I have always loved Brussels sprouts, even as a kid. Originally called Choux de Bruxelles this vegetable was first gown in the Spanish Netherlands (today’s Belgium) in the 15 hundreds. It became popular as a winter vegetable in the 19th century.
An old wive’s tale claims that Brussels sprouts taste sweeter and less bitter if the plant has been hit by a frost. I suspect this is a way to sell these vegetables to picky eaters and not entirely true. The truth: low temperatures do in fact raise the sugar content in many cabbages because their growth slows down and Brussels sprouts can actually tolerate very low temperatures (not freezing temperatures) for an extended amount of time.

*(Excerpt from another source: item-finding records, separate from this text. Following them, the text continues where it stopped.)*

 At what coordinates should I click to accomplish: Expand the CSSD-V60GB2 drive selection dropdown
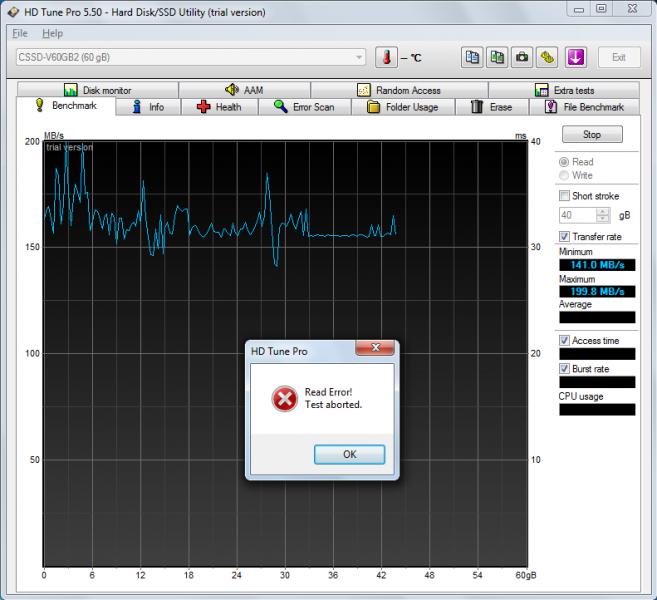(360, 58)
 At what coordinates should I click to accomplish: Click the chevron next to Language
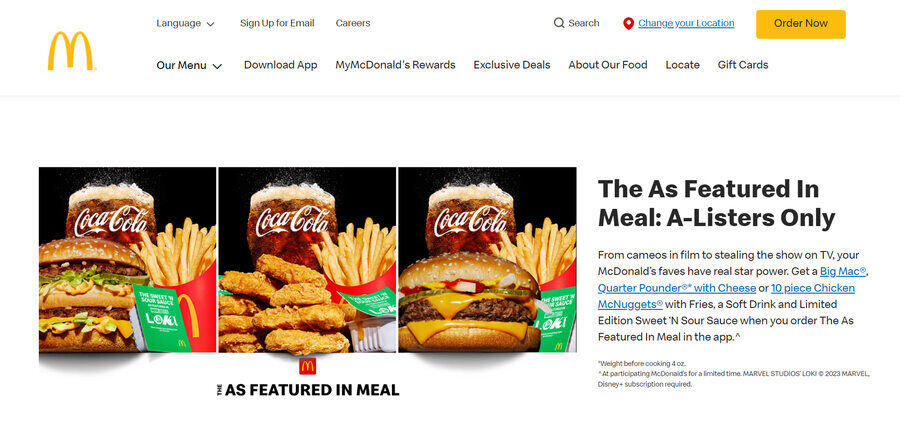[x=210, y=24]
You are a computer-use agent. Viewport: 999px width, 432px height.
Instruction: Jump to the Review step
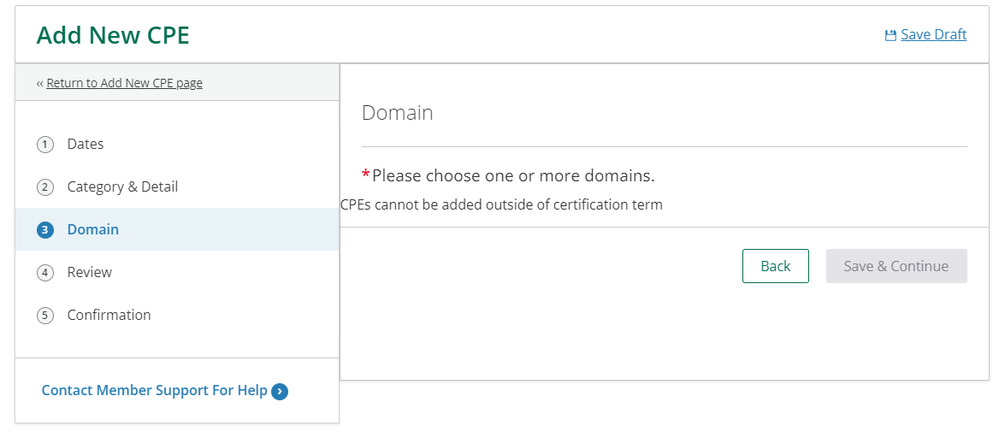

Growing up in Germany I learned to only buy local, seasonal fruits and vegetables, shopping primarily at the farmer’s market. Farmer’s markets in Germany are year round and quite affordable! It must be ingrained in my system because I actually crave seasonal foods and Brussels sprouts are in season now.
- 1 pound of Brussels sprouts
- 1 shallot
- 2 tablespoons of goose fat, Schmalz or clarified butter
- 1 tablespoon of sugar
- coarse salt and fresh pepper to taste
My mom used to make Rosenkohl (“rose sprouts” as they are called in German since they kind of look like rose buds) with sautéed onions and cream. Delicious! Add a dash of cream or a spoonful of Crème fraîche at the end of this recipe if you want to try it.

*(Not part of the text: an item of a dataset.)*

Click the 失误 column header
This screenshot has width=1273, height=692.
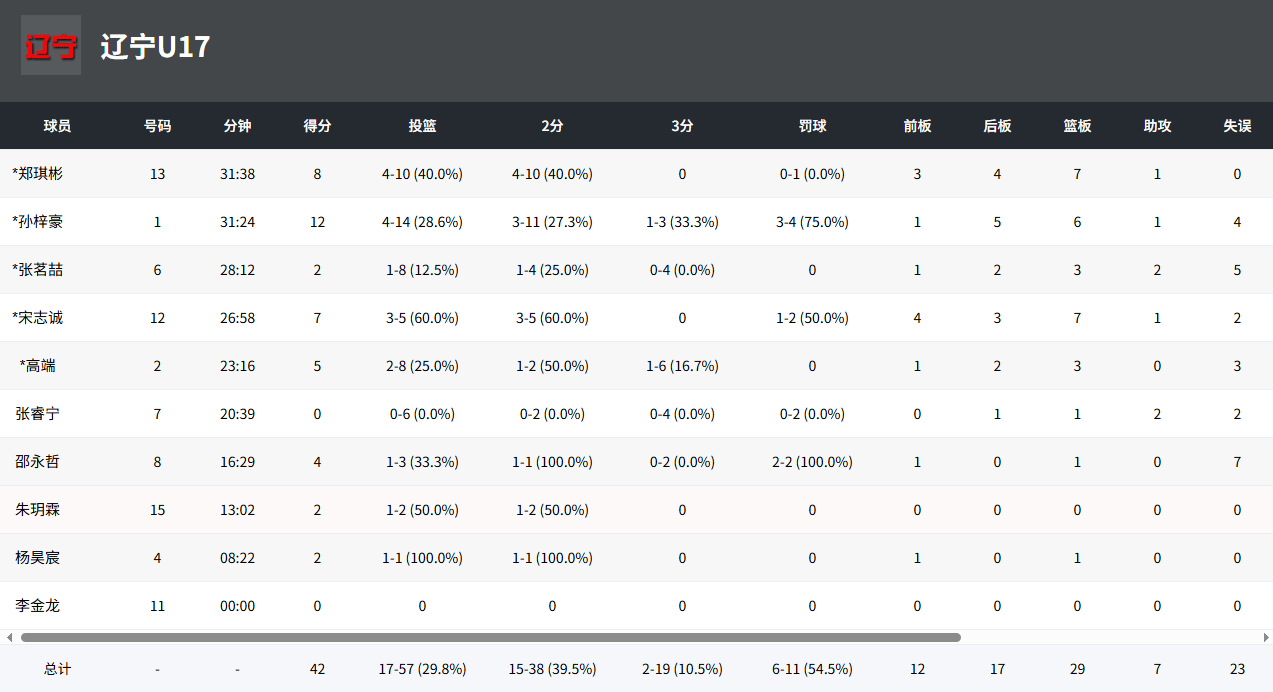tap(1237, 126)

Clean the Brussels sprouts by trimming off the dry stem ends and removing any yellowed or bruised outer leaves. If your sprouts are very irregular in size, half the large ones to even things out. Bring a large pot of salted water to a simmer. Blanch the sprouts for 2 minutes, then strain into a colander.

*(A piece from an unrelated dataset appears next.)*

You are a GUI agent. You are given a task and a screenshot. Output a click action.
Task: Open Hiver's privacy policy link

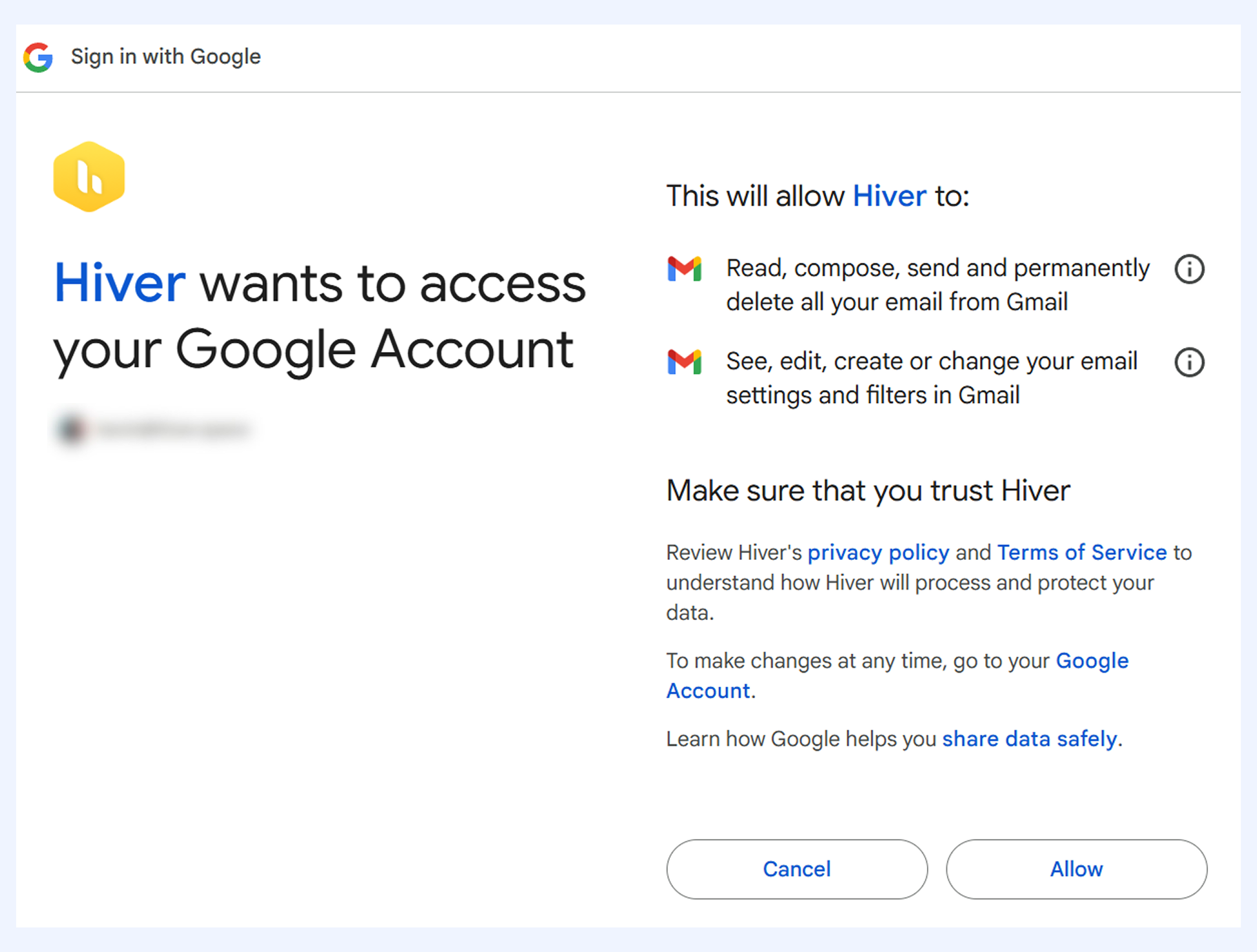pyautogui.click(x=878, y=552)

Mince the shallot. Heat a large heavy sauté pan over medium heat, melt the fat and add the Brussels sprouts and shallot. Sprinkle with salt. Pan roast for about 12 minutes, tossing frequently to make sure that nothing burns. Roast until the sprouts are tender but not mushy adding the sugar when the sprouts are just about done (we like ours with a little bite).
Serve as a side to any meat dish, sausage, mashed potatoes or a poached egg.